El amor y el sexo no son cosas de un solo color. Guía didáctica. CCOO, COGAM, FELGT.

LA ESCAFANDRA HUMANA (Reflexiones en torno a la diversidad funcional o discapacidad)

 La “sociedad” es una construcción injertada en  la propia naturaleza humana. Busca la acomodación frente a sus debilidades e “insignificancias” en un armazón articulado que la proteja (como a Ellen Ripley frente al alien en la película de James Cameron). La perfección de la estructura hace que un “porcentaje” de seres humanos quedemos imposibilitados para adaptarnos  al traje metálico…Creo que es hora de rediseñar la escafandra humana para que podamos hallar acomodo todas y todos sin excepción.  
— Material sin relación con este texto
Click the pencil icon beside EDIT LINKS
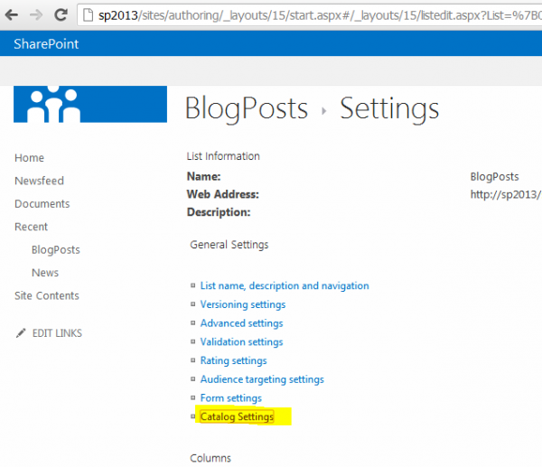542x467 pixels. pyautogui.click(x=21, y=333)
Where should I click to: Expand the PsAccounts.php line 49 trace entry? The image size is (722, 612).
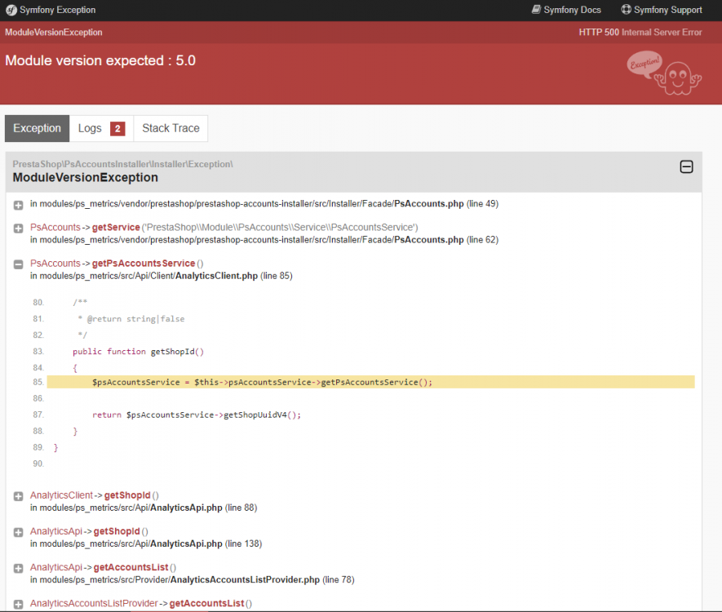coord(19,205)
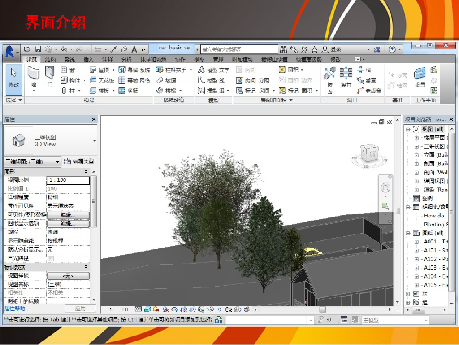Collapse the 图形 properties section
The height and width of the screenshot is (345, 459).
pos(86,172)
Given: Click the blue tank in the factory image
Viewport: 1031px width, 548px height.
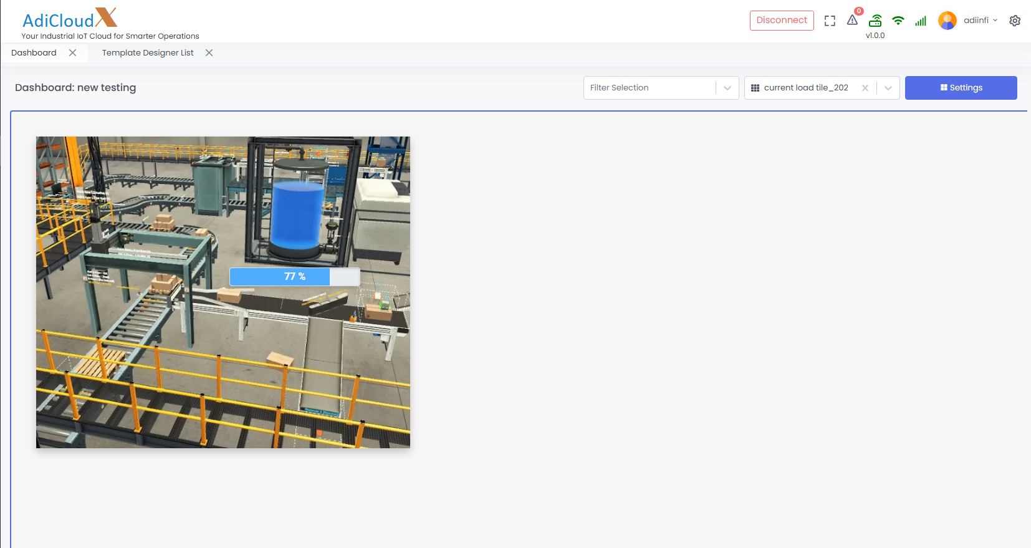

La diversidad funcional no tiene nada que ver con la enfermedad, la deficiencia, la parálisis, el retraso, etc. Toda esta terminología viene derivada de la tradicional  visión del modelo médico de la diversidad funcional, en la que se presenta a la persona diferente como una persona biológicamente imperfecta que hay que rehabilitar y “arreglar” para restaurar unos teóricos patrones de “normalidad” que nunca han existido, que no existen y que en el futuro es poco probable que existan precisamente a los avances médicos.
Entendemos que las mujeres y los hombres con diversidad funcional tienen que ver con sociedades que, siendo intrínsecamente imperfectas, han establecido un modelo de perfección al que ningún miembro concreto de ellos tiene acceso, y que definen la manera de ser física, sensorial o psicológicamente, y las reglas de funcionamiento social. Y que este modelo  está relacionado con las ideas de perfección y “normalidad” establecidas por un amplio sector que tiene poder y por el concepto de mayorías meramente cuantitativas.
Estas mayorías se han mantenido a lo largo de los siglos y es por ello que los intentos de cambio terminológico han tenido poco resultado, ya que en su mayor parte han sido propuestos desde la niebla mental producido por miles de años de opresión, discriminación y segregación.
Los intentos de trasladar todo o parte del problema a la sociedad, proponiendo términos como “restricciones de participación” no han tenido ningún éxito porque, en el fondo, la sociedad sigue pensando y creyendo que gran parte del problema está en el sujeto con diversidad funcional. De hecho, y en general, las propias mujeres y hombres con diversidad funcional prefieren los términos que designan directamente sus deficiencias tales como sordo, ciego, tetrapléjico,  etc., porque constatan una realidad de su propia vida y muchos de ellos ya no le ven el valor negativo.
Por lo tanto, los intentos de desplazar el “problema” completamente a la persona o completamente a la sociedad, no han tenido demasiado éxito.
En esta propuesta, buscamos un lugar intermedio que no obvie la realidad. Las mujeres y los hombres con diversidad funcional somos diferentes, desde el punto de vista biofísico, de la mayor parte de la población. Al tener características diferentes, y dadas las condiciones de entorno generadas por la sociedad, nos vemos obligados a realizar las mismas tareas o funciones de una manera diferente, algunas veces a través de terceras personas.
Diversidad funcional, nuevo término para la lucha por la dignidad en la diversidad del ser humano. Javier Romañach y Manuel Lobato  (Foro de Vida Independiente, 2005).